With that Sissy darted into the backyard, calling for the neighbor’s dog.

Now Natalia opens the drawers and combs through Eva’s cotton and lacy underwear. She feels dirty doing it, intrusive, terribly so, and yet something is confirmed for her when, in Eva’s jewelry box, under the foam where Eva has laid her lapis ring, she finds a plastic bag filled with marijuana, which makes the candle on the bureau make sense— scented like cinnamon and burned down to a waxy, messy pulp. She breaks the dope into small pieces, flushes it down the toilet, and scrubs the rim again with a brush. She never would have expected drugs. As a child Eva was brace-toothed, pretty in pigtails, neither timid nor overly demonstrative, worrying Natalia that she hadn’t given Eva enough of what the girl needed. Back in those days, Eva would ask Natalia to read to her each night, preferring books to made-up stories, as if the book, by virtue of black lettering and printed, ordered images, were more truthful than Natalia’s musings. “These stories are boring,” Natalia told
her once, of Eva’s fairy tales. “They never change.” And yet, now, as Natalia looks around the room, to the posters (she recognizes the cathedral in Italy) and the records and notebooks, she sees so little of the girl she knew, of the harmony that once existed between them.
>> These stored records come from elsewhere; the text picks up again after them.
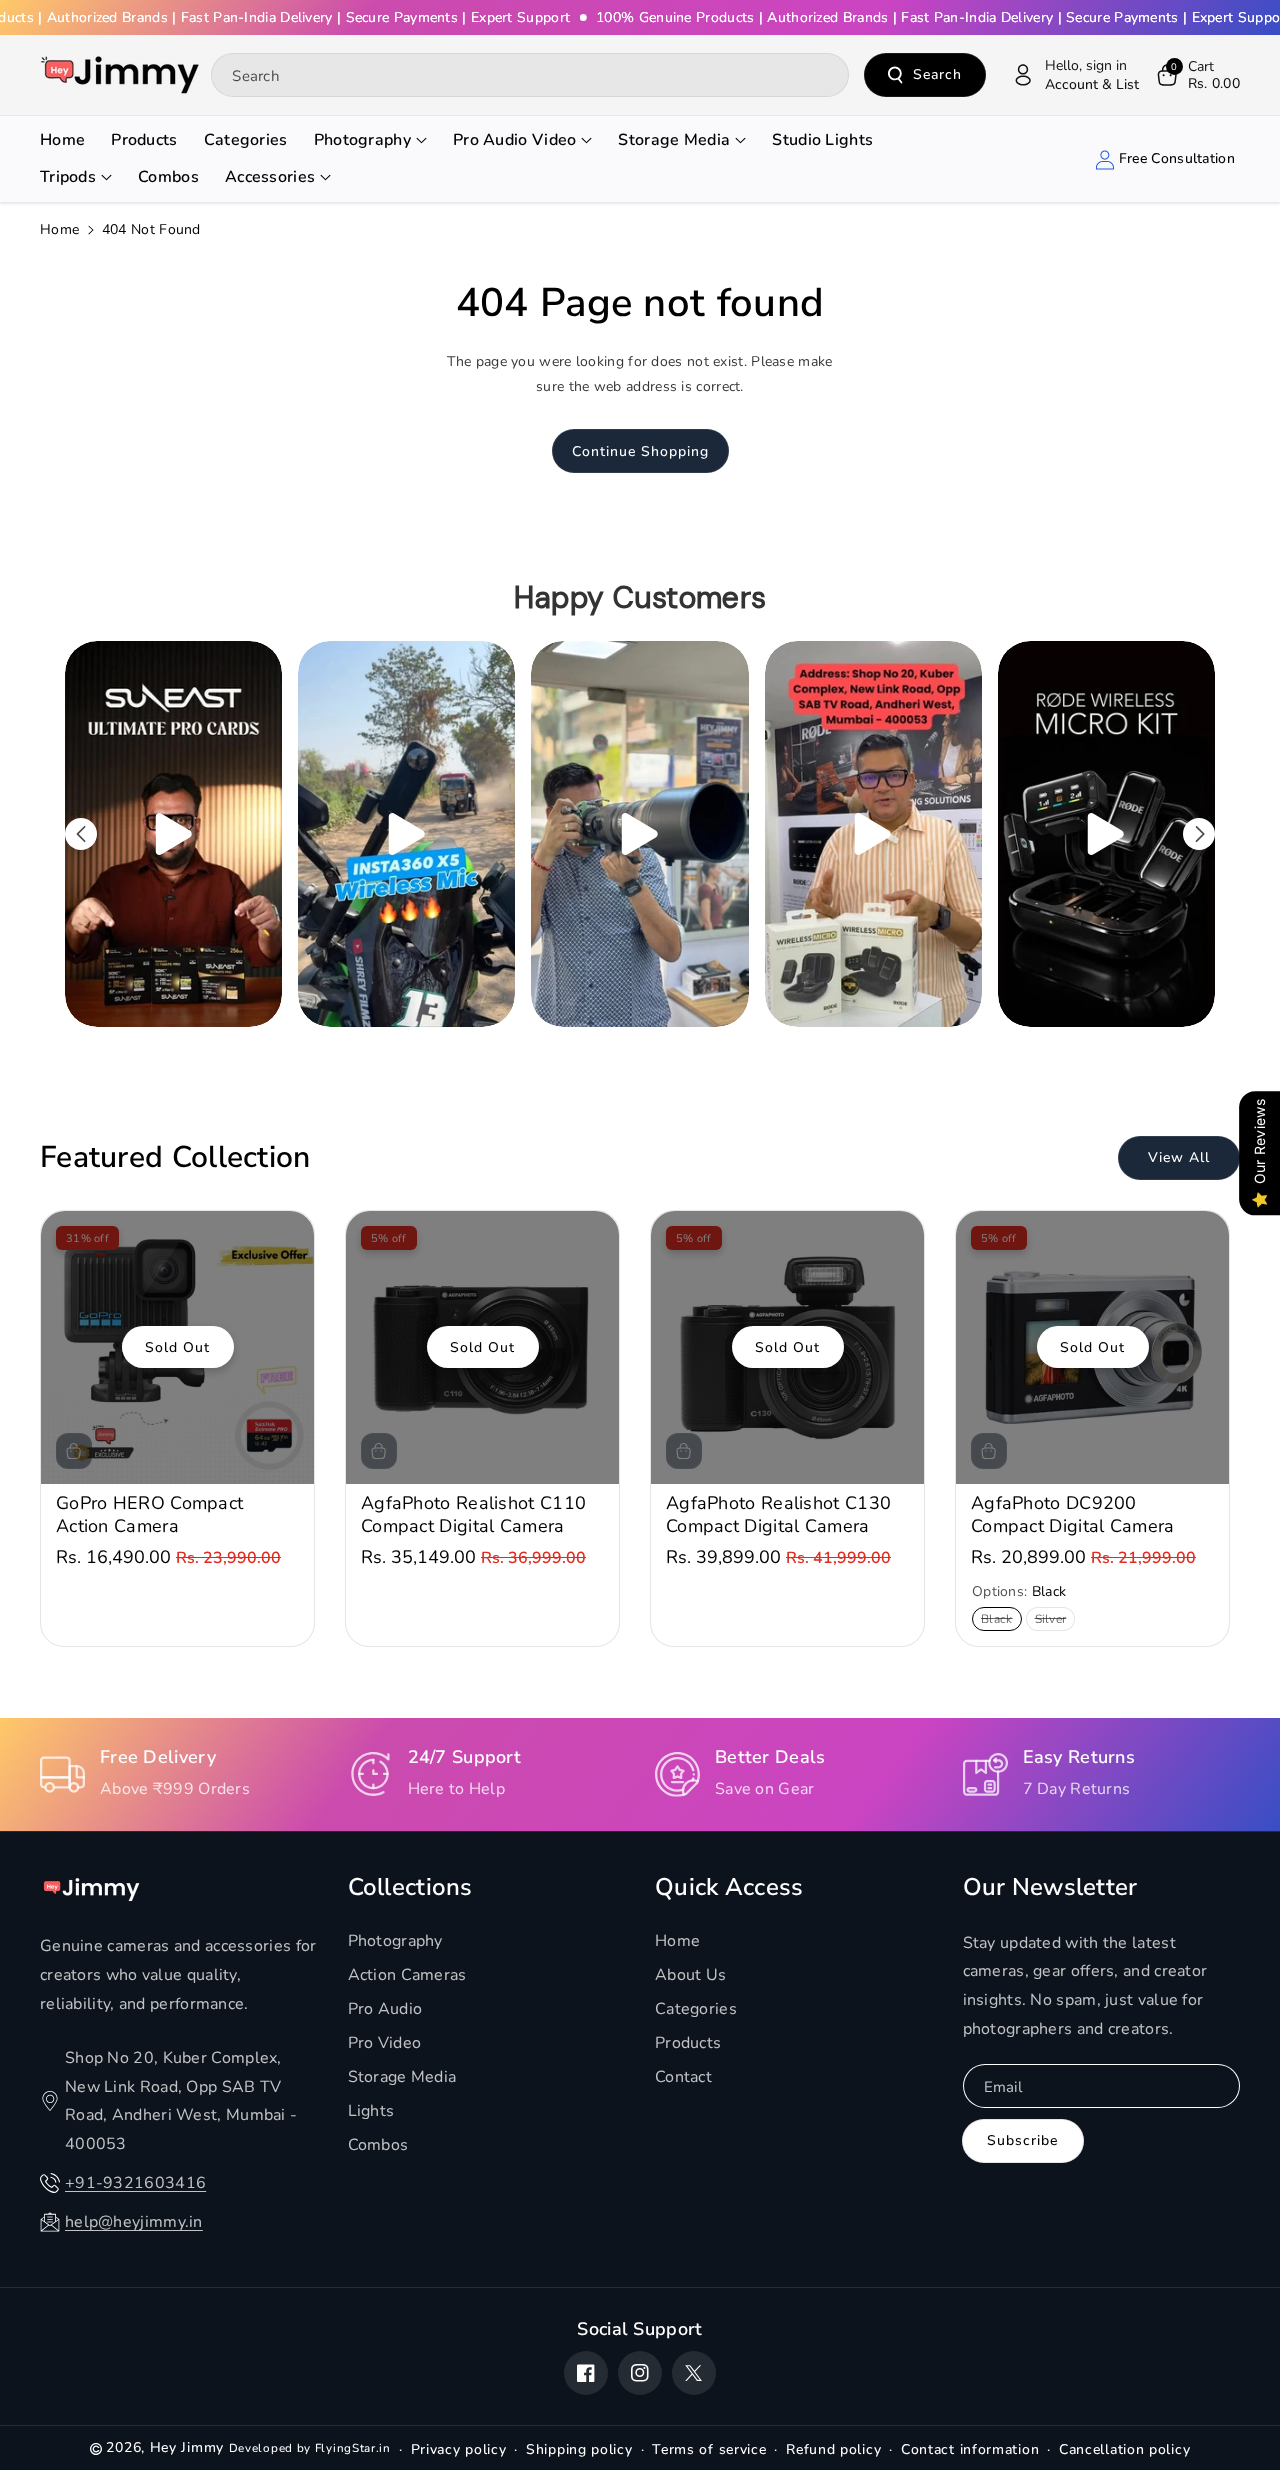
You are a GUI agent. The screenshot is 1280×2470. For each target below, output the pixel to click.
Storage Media (674, 140)
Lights (371, 2111)
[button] (1197, 75)
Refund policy (833, 2449)
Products (688, 2043)
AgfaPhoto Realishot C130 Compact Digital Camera (778, 1515)
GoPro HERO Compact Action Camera (149, 1515)
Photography (362, 140)
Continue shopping (640, 451)
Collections (410, 1887)
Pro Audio (385, 2009)
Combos (378, 2145)
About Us (690, 1975)
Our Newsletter (1050, 1887)
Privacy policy (459, 2449)
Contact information (970, 2449)
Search (937, 74)
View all (1179, 1158)
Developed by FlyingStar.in (310, 2448)
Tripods (68, 177)
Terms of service (709, 2449)
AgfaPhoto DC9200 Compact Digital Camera (1073, 1515)
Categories (696, 2009)
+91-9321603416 (135, 2183)
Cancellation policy (1124, 2449)
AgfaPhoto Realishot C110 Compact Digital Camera (473, 1515)
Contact (683, 2077)
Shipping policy (579, 2449)
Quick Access (729, 1887)
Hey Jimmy (187, 2447)
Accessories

She collects clothes and takes the laundry downstairs. In the kitchen she wipes the glass in the door again, removing the flat palm print Eva left when she stormed out. She shouldn’t have derided Eva, but she is still Eva’s mother and it is still her house. The girls will strike out eventually, grown, to go out into the world and find their own places. They will make their own ordinary lives, not ones with magic and husbands who change into bears, not worlds where women flutter about, wearing colorful skirts and twirling around a campfire, in time with drums and harps. They will not dance over white moons or swim across oceans. What she spoke to Sissy was always a lie, wasn’t it? A fabulist’s tale. What is idealized is doomed to be unrealistic. Whatever dreams the girls have will be given up to the practicality of the day. They will be changed as in one of Eva’s old stories from a book: the bucket, the mop, the broom.

She collects Sissy’s drawings from the table, the ones done before Natalia grew weary of Sissy’s questions. There are girls riding bikes across a blue backdrop, a yellow sun peeking out from the corner, spotted by a foreboding cloud. A second drawing renders lions in the jungle, and orange horses grazing by water, their nostrils hidden in the bright grass. She gathers the remnants of crayons, the worn-down yellow and indigo. She places them in the tin lying on the table.